The government’s drive to rein in regional overspending as part of its austerity measures has prompted a flare-up in independence fervor in Catalonia, the wealthy northeastern region that generates one-fifth of Spain’s economic output.

Just as the euro zone crisis has strained relations between wealthier nations of the north and heavily indebted countries to the south, Spain’s crisis has aggravated tensions between the central government and its self-governing regions.

Catalonia needs a 5 billion euros bailout from the central state to meet debt payments this year, but Catalans are convinced they bear an unfairly large share of the country’s tax burden.

More than half say they want independence from Spain, the highest level ever.

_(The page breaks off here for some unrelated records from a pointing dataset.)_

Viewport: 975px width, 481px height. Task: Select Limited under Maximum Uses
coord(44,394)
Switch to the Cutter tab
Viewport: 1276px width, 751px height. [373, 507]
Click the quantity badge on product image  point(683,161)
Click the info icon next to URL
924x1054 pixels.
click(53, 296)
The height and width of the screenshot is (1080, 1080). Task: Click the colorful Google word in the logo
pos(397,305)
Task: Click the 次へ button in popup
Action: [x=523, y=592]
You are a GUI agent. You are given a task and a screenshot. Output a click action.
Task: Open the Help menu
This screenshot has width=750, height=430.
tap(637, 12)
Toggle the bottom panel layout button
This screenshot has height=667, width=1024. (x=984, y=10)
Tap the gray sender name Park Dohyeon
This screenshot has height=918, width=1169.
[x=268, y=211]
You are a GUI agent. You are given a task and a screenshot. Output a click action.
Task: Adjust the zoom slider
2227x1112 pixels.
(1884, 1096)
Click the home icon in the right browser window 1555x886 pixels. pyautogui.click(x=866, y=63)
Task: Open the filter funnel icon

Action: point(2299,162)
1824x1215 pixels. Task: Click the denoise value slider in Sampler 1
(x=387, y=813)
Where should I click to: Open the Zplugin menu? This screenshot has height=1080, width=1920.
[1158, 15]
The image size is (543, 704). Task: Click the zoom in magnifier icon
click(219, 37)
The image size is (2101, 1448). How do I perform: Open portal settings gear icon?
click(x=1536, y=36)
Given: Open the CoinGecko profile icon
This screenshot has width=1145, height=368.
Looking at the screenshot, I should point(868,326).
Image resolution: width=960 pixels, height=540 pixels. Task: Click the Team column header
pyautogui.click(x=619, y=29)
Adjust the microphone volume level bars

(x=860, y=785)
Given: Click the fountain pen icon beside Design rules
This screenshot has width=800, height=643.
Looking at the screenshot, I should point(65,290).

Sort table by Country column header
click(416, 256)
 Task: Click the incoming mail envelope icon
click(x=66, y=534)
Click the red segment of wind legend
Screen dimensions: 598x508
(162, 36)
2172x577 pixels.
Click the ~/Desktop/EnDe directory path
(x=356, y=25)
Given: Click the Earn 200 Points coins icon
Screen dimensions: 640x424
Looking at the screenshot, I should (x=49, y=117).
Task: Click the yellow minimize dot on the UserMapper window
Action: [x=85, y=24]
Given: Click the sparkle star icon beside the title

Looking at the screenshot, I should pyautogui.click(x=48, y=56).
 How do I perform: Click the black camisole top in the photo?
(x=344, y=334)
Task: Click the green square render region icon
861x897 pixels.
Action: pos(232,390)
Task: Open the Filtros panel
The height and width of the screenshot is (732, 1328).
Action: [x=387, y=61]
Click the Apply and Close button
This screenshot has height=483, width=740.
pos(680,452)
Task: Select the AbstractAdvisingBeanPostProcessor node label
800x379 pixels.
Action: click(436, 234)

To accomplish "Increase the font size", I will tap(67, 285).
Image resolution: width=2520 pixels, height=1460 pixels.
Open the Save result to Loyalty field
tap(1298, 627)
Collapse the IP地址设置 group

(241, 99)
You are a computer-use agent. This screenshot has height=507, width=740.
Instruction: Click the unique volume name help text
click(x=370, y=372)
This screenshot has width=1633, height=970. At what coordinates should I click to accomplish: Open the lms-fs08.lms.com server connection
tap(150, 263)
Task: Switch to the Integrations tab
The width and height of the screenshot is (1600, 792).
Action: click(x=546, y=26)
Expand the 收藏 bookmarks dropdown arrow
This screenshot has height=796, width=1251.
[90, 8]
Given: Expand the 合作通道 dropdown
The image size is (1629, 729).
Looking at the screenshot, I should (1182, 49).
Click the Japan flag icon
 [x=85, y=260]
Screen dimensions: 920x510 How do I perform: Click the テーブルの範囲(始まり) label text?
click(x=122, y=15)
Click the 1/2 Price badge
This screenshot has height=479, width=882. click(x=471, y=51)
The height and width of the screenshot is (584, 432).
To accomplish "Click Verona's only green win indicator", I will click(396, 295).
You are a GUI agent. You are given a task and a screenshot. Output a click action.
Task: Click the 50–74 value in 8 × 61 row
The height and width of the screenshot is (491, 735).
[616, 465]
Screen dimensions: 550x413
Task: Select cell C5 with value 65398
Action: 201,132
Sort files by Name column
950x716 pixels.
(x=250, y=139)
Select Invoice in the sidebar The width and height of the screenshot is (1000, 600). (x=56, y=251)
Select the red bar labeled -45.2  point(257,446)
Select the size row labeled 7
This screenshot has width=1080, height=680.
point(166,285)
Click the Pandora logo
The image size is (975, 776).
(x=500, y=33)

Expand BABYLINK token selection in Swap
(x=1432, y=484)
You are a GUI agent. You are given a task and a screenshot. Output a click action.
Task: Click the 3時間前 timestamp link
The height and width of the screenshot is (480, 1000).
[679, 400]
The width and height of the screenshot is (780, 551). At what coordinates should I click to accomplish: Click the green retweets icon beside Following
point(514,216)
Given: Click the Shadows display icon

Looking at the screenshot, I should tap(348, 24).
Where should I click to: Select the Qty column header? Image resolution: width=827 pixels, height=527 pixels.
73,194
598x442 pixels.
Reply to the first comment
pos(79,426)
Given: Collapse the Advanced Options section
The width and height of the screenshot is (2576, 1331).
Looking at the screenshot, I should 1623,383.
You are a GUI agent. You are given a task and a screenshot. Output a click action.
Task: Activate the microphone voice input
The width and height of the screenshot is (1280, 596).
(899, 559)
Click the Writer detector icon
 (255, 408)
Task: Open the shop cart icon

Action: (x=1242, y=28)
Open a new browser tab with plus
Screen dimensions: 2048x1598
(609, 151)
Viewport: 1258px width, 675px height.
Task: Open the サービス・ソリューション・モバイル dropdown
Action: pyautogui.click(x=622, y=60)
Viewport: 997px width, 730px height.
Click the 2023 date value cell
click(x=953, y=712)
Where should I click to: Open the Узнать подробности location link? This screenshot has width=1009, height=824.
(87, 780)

Artur Mas, the conservative president of Catalonia, announced on Tuesday he would hold early elections in November after Rajoy rejected his call for more tax autonomy. Mas’s Convergence and Union, or CiU, party is likely to win an absolute majority in the regional parliament, which he can use to battle Rajoy over spending cuts.

On Wednesday Mas took things further, saying Catalonia should also hold a referendum on independence, which the central government says would be unconstitutional.

Although an independent Catalonia is a remote possibility, the political instability sends a worrying message to investors. Rajoy’s People’s Party has threatened to take control of the budgets of regions that fail to meet deficit reduction targets despite Catalonia already having made tough austerity measures.